Personally, I would try my utmost to keep a horse at grass, in a safe, well-fenced, appropriately sized field with some equine friends. Even expensive competition horses! This is the ticket to a happy horse - it is natural and enables them to follow their equine instincts and needs. However, some horses from abroad may freak at the concept of a lengthy turnout in a field at the beginning! In these instances, seek professional advice, as I have not had to manage this myself, although I have seen horses ill at ease in a field. The field was small, and whilst other horses were in other paddocks, none were in its own field - perhaps this was part of the issue? My horse was certainly happiest in his field with friends - he was a terrible pacer if he was on his own - it's not natural for your equine to be void of other equine company and contact. A sniff over a stable wall does not do it for most horses and the constant lack of other equine contact can cause stress. If they are stabled, try to find well thought out stabling which enables horses to see each other with ease. This will fulfill their herding instinct and help to avoid nervous stable pacing and other habits than can develop in a stressed, bored horse.

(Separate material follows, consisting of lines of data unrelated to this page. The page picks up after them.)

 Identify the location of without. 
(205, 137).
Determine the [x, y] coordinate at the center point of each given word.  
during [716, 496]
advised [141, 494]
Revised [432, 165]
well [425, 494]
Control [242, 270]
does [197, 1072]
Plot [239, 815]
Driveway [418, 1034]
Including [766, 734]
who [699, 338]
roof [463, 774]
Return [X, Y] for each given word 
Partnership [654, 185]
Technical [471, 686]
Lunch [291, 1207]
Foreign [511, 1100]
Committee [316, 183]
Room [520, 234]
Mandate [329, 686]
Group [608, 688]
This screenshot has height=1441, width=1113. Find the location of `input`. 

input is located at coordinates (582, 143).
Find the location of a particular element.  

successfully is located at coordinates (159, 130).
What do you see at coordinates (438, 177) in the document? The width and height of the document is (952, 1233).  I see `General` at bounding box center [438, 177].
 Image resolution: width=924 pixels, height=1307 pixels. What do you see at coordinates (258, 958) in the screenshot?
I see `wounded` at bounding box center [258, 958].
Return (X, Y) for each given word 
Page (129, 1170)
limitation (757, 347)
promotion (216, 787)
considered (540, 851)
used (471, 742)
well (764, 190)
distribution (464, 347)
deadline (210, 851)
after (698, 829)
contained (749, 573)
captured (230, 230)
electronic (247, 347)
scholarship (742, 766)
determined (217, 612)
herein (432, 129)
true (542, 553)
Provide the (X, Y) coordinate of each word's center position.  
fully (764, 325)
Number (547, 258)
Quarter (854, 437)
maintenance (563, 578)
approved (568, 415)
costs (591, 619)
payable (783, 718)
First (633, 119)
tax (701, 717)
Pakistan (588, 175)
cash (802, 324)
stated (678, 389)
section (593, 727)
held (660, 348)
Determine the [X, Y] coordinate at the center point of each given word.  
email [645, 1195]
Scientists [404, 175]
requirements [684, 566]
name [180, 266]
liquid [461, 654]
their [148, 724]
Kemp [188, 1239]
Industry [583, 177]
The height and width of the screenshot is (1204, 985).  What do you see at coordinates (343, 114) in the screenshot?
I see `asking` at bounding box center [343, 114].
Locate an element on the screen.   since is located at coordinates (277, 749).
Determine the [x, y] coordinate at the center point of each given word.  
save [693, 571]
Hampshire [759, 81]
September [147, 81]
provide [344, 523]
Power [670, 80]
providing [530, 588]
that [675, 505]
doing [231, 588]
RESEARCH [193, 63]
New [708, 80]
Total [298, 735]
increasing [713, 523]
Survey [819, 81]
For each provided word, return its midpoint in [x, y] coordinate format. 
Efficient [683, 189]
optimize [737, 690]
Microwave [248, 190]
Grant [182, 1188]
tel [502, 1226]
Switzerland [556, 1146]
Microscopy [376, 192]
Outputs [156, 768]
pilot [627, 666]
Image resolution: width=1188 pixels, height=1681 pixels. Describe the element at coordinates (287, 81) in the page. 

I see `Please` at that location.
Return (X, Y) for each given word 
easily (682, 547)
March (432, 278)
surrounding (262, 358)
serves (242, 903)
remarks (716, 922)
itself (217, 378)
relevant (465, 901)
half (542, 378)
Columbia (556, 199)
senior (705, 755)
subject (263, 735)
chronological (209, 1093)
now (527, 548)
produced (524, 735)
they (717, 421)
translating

Found the horse - now what?

Once you have found the right horse, ensure he is thoroughly vetted before buying. Also, when possible visit them a few times for a few extra rides and watch him with his current owners.

Vetting your horse

There are a number of different options ranging from basic check to a 5 Stage Vetting which includes X-rays to check their bone structure and hence, ability to perform. You can also have a blood check to ensure that no illegal substances are being used to hide any sore limbs or injuries. Whichever vetting you choose, ensure it's carried out by a qualified vet; never use the same one as the owner of your prospective purchase. All horses, by law, have to have a Passport and be vaccinated against Tetanus and Equine Flu (in the UK) so ensure these are up to date (the vet will check this). Horses from abroad will be checked by a vet abroad before being allowed to travel and will arrive with Export papers which you must keep, along with their Passport. These you will be handed by whomever you choose to bring your horse over the channel.

Bringing your horse home

Watching your horse come down the ramps of a horse box (or trailer) is one of the most exciting and exhilarating sights, EVER! After all the waiting, planning and disappointments of horses that weren't right or didn't pass the vetting - finally, your equine friend is all yours. Home safely. I am sure you will have quite a lot of apprehension too! Well, now your horse is home, the work really starts!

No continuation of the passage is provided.